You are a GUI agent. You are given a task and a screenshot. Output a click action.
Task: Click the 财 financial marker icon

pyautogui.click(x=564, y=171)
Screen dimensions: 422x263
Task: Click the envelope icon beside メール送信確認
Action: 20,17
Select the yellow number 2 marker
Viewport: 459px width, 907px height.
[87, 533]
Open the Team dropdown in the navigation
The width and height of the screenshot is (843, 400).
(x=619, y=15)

■ What to produce ■
All of the data needs to be repeated exactly.

■ Expected output ■
You are a GUI agent. You are given a task and a screenshot. Output a click action.
Task: Click the 财 financial marker icon

pyautogui.click(x=564, y=171)
Screen dimensions: 422x263
Task: Click the envelope icon beside メール送信確認
Action: 20,17
Select the yellow number 2 marker
Viewport: 459px width, 907px height.
[87, 533]
Open the Team dropdown in the navigation
The width and height of the screenshot is (843, 400).
(x=619, y=15)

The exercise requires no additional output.